## WHAT YOU NEED TO DO:
**a)** Name every chemical symbol that appears in the CE(IIW) formula on the carbon equivalent calculator page.
**b)** From the carbon equivalent calculator page, print the passage that begins with the words containing "- Boron has" and ends with "C = 0.18% boundary.".

## PASSAGE TO READ:
══════════
Carbon Equivalent Calculator — CE(IIW) and Pcm Online Tool
Carbon equivalent (CE) is the single most important number in weld procedure qualification for carbon and low-alloy steels. It converts the complex multi-element chemistry of a steel into a single hardenability index, directly predicting the risk of hydrogen-induced cold cracking in the heat-affected zone (HAZ) and driving preheat temperature requirements under EN 1011-2, AWS D1.1, and ISO 17671. This calculator computes both CE(IIW) — the IIW formula valid for conventional medium-carbon steels — and Pcm, the Ito-Bessyo parameter specifically developed for modern low-carbon high-strength steels, with full step-by-step derivation and weldability guidance.
Key Takeaways
- CE(IIW) = C + Mn/6 + (Cr+Mo+V)/5 + (Ni+Cu)/15 — use for steels with C > 0.18% and conventional alloy content (EN 1011-1, AWS D1.1).
- Pcm = C + Si/30 + (Mn+Cu+Cr)/20 + Ni/60 + Mo/15 + V/10 + 5B — use for low-carbon HSLA steels (C < 0.18%) including S460–S960, API 5L X65–X100, and boron-containing grades.
- CE(IIW) below 0.35 indicates very good weldability; above 0.60 mandatory preheat is always required regardless of thickness or hydrogen class.
- Boron has an outsized hardenability effect — 0.001% B contributes 0.005 to Pcm, equivalent to 0.005% C.
- Niobium and titanium are not included in either CE(IIW) or Pcm; they influence HAZ toughness through grain pinning and precipitation but not hardenability in the same way.
- Carbon equivalent determines preheat requirement alongside plate thickness and hydrogen class — use the Preheat Temperature Calculator for the full EN 1011-2 Annex C calculation.
- Always calculate both CE(IIW) and Pcm and base the weldability assessment on the more conservative result for steels near the C = 0.18% boundary.
Carbon Equivalent Calculator
CE(IIW) • Pcm (Ito-Bessyo) • Weldability classification • Cold-cracking risk • Preheat guidance
Practical Welding Guidance
* Indicative preheat for 25 mm combined thickness, H10 class. Use the Preheat Calculator for your actual thickness and hydrogen class.
CE(IIW) vs Pcm — Choosing the Right Formula
The most common error in carbon equivalent assessment is applying CE(IIW) to modern low-carbon HSLA steels where Pcm is more accurate, or applying Pcm to medium-carbon alloy steels where CE(IIW) is more appropriate. The two formulas were derived from different experimental datasets on different steel families, and each is only calibrated within its intended composition range.
══════════
Records contained in a dataset
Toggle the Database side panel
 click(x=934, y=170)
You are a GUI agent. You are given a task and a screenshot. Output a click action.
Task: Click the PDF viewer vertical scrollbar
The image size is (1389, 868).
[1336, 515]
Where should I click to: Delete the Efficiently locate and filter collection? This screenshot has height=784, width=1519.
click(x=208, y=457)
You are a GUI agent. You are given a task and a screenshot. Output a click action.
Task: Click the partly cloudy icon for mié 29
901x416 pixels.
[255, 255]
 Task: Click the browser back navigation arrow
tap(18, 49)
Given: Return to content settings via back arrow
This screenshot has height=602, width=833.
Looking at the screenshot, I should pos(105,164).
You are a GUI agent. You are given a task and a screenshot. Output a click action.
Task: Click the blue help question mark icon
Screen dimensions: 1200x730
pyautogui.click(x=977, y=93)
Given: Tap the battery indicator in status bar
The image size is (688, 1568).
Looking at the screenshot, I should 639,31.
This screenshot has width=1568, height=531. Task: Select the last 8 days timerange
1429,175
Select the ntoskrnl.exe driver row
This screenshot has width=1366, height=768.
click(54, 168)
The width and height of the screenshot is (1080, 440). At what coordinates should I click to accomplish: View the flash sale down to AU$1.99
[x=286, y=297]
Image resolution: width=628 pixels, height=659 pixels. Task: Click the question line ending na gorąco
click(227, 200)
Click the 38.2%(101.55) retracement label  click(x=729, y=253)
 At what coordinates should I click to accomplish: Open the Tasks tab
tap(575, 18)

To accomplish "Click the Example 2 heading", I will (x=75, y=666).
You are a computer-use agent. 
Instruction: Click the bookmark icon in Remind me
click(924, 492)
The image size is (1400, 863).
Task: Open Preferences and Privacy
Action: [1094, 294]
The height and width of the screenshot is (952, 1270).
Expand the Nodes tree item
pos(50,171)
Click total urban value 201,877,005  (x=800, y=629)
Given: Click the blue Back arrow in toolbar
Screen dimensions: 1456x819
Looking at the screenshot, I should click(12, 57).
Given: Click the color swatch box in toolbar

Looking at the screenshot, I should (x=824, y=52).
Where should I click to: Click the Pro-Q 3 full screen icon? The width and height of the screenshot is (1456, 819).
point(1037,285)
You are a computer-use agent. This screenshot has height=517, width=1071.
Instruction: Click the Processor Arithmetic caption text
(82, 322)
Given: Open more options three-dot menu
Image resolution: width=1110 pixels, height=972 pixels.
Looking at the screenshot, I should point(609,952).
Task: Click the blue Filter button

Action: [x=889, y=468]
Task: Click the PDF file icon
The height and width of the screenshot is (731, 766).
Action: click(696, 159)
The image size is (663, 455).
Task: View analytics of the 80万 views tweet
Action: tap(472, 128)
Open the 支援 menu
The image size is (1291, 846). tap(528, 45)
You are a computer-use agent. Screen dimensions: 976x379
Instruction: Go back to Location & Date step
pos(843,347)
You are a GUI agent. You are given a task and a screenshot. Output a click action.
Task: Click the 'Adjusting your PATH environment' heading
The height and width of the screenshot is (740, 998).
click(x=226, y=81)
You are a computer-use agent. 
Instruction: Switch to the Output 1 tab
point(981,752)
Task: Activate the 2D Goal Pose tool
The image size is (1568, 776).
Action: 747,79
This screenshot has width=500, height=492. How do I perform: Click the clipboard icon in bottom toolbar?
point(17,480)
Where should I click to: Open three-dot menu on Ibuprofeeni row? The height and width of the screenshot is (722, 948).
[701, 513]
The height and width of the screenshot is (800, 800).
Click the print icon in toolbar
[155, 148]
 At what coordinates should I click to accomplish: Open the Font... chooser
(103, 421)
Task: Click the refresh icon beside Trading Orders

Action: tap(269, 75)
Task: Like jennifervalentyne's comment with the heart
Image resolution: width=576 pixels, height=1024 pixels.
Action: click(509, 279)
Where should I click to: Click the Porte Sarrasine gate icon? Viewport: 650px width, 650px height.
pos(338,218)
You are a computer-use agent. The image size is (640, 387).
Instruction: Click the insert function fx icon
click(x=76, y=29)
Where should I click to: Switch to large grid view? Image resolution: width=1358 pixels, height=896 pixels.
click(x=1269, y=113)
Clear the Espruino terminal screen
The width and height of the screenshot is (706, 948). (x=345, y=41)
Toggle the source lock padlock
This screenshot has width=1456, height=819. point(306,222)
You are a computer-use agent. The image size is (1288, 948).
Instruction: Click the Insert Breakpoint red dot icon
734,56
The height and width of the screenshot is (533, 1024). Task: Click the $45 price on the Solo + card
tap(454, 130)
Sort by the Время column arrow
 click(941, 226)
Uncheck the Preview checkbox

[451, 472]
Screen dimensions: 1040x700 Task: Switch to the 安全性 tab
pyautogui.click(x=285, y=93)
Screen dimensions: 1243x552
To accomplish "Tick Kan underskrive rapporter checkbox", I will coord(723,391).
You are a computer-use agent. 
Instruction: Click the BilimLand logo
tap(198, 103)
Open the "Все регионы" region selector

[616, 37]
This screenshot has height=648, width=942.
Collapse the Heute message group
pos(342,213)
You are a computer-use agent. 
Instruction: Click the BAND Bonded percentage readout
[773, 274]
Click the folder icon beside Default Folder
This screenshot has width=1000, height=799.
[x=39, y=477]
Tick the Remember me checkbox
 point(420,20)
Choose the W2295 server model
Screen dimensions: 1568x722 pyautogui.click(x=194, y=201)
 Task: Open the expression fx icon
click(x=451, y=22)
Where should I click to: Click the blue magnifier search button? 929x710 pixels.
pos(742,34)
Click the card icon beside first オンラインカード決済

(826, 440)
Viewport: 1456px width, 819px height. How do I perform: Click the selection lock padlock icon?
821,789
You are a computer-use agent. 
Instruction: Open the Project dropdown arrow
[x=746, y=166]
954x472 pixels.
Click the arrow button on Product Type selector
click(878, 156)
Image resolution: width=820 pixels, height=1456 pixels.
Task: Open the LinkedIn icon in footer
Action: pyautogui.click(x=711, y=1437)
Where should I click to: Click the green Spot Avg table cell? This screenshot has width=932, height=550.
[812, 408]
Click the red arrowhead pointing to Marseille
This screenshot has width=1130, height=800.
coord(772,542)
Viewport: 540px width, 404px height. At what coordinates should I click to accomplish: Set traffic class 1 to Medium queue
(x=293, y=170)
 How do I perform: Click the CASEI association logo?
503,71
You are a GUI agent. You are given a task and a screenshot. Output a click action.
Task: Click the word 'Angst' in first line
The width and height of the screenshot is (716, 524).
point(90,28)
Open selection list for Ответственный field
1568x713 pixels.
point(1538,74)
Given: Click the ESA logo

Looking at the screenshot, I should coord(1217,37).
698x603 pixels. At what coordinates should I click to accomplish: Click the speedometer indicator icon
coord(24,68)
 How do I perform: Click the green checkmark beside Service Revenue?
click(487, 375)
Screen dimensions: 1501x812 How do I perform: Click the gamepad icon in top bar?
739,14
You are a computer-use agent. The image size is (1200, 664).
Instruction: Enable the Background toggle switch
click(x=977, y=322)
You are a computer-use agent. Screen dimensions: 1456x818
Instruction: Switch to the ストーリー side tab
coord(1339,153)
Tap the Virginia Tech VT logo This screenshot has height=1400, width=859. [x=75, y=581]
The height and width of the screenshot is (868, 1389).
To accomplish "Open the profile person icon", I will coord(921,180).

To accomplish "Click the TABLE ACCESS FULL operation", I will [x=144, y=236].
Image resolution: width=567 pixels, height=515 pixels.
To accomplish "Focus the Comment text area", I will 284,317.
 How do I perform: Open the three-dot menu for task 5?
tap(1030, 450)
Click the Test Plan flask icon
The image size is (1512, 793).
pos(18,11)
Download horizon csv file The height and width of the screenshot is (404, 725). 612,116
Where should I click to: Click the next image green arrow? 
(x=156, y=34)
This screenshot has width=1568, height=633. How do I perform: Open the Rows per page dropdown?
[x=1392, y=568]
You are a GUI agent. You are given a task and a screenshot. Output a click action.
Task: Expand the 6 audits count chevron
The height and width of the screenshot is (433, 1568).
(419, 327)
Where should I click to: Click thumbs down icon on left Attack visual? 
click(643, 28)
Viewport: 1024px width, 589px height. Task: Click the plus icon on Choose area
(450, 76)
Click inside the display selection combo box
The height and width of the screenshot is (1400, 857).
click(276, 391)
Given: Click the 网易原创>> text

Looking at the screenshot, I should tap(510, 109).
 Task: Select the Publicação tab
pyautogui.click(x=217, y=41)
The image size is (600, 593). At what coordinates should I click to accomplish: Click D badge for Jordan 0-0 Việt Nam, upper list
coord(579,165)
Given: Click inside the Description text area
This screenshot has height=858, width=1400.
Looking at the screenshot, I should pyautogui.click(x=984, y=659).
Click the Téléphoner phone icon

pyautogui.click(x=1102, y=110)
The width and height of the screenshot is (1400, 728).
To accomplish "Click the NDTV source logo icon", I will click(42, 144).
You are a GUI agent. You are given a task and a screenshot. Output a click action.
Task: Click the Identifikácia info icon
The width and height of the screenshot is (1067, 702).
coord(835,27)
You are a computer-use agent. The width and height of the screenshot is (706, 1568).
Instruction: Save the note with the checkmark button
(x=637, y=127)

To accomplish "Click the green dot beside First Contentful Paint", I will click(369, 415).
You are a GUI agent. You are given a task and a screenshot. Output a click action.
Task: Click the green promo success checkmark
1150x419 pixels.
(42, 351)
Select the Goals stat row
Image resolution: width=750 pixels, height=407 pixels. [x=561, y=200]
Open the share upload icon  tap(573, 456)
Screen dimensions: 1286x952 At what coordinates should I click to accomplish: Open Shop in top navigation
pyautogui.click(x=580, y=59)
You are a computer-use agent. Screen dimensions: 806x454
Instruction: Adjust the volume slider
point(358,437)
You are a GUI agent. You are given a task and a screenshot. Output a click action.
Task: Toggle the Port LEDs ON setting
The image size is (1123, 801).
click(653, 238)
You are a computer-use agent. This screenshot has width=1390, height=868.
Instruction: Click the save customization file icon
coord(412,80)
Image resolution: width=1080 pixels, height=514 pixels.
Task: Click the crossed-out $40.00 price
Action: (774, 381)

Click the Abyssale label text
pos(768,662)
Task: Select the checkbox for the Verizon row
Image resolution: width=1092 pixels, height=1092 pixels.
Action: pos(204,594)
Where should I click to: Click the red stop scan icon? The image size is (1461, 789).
══════════
## TASK RESULTS:
**a)** C, Mn, Cr, Mo, V, Ni, Cu

**b)**
- Boron has an outsized hardenability effect — 0.001% B contributes 0.005 to Pcm, equivalent to 0.005% C.
- Niobium and titanium are not included in either CE(IIW) or Pcm; they influence HAZ toughness through grain pinning and precipitation but not hardenability in the same way.
- Carbon equivalent determines preheat requirement alongside plate thickness and hydrogen class — use the Preheat Temperature Calculator for the full EN 1011-2 Annex C calculation.
- Always calculate both CE(IIW) and Pcm and base the weldability assessment on the more conservative result for steels near the C = 0.18% boundary.